(Stored records)
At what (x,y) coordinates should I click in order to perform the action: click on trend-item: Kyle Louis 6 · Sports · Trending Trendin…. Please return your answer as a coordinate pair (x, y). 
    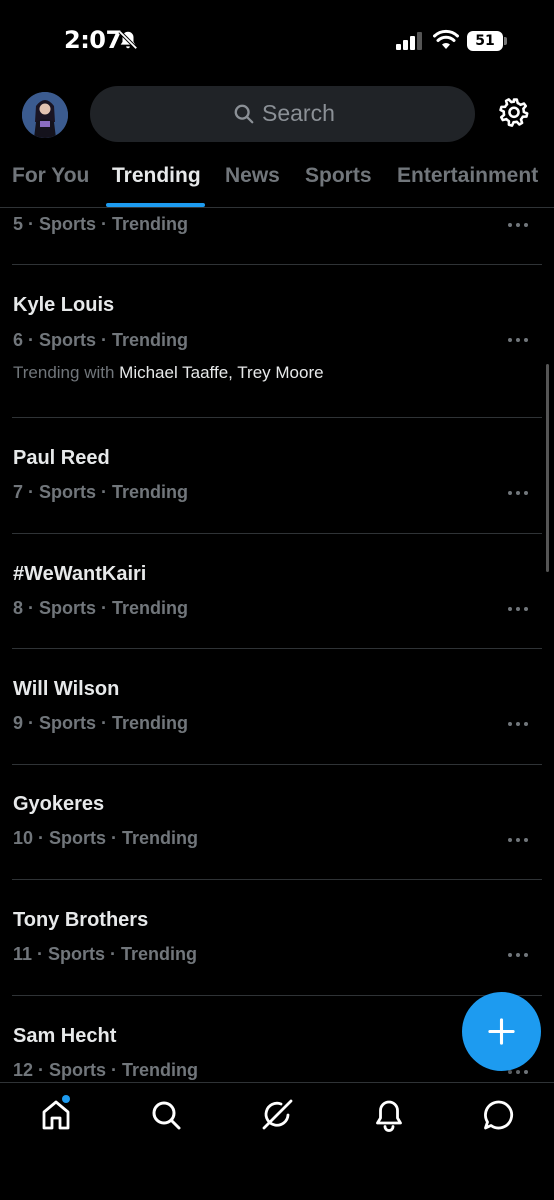
    Looking at the image, I should click on (277, 341).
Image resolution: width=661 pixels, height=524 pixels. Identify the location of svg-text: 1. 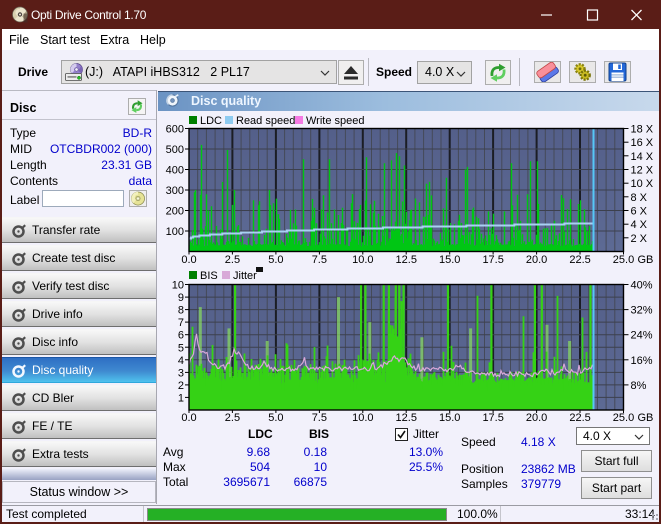
(181, 398).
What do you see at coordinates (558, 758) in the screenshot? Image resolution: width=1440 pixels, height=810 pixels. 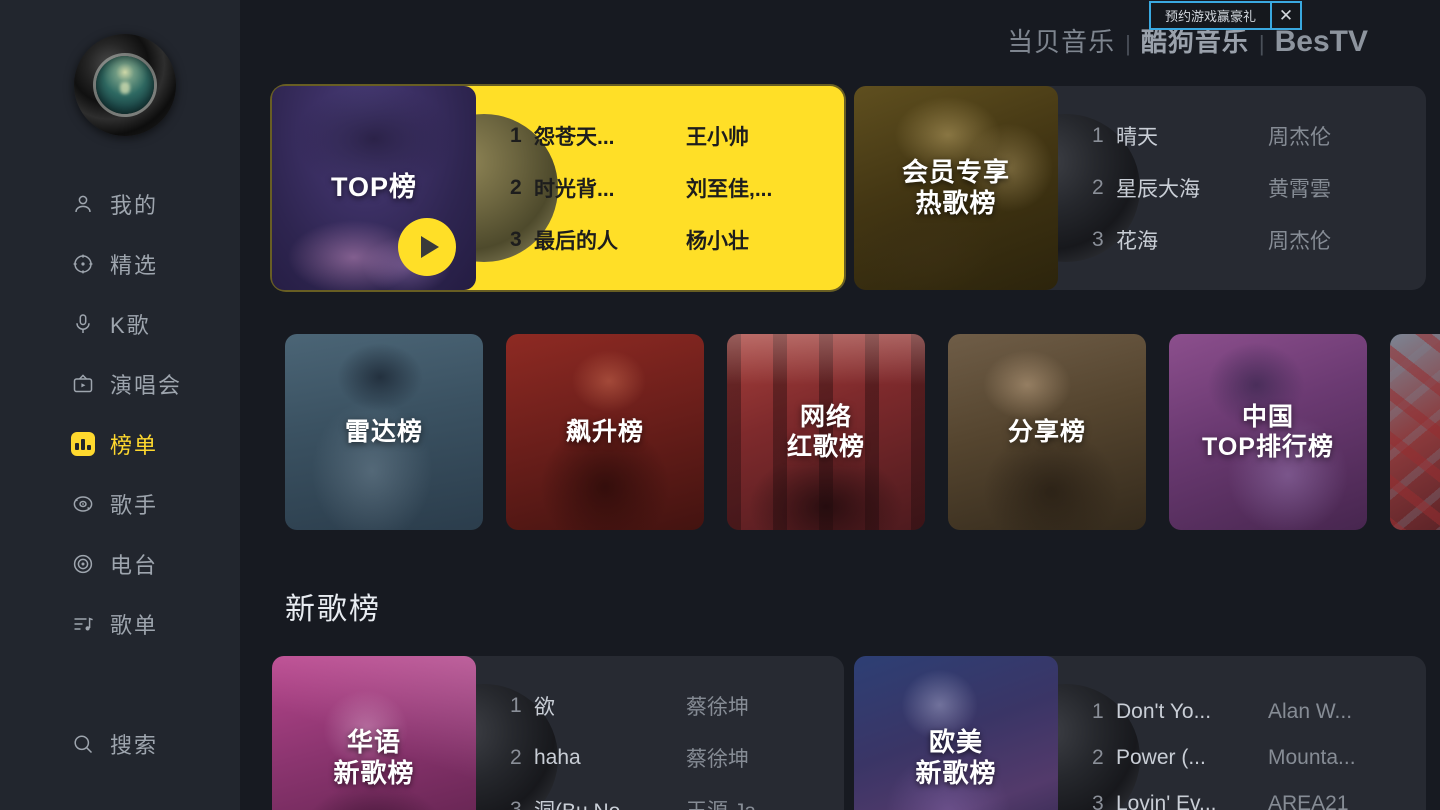 I see `track-name: haha` at bounding box center [558, 758].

• Task requirements:
Which lines in the items above contain the word "click"? Collect all of them and copy each one out in full.

• Task result:
At what (x,y) coordinates should I click in order to perform the action: click on trend-item: Kyle Louis 6 · Sports · Trending Trendin…. Please return your answer as a coordinate pair (x, y). 
    Looking at the image, I should click on (277, 341).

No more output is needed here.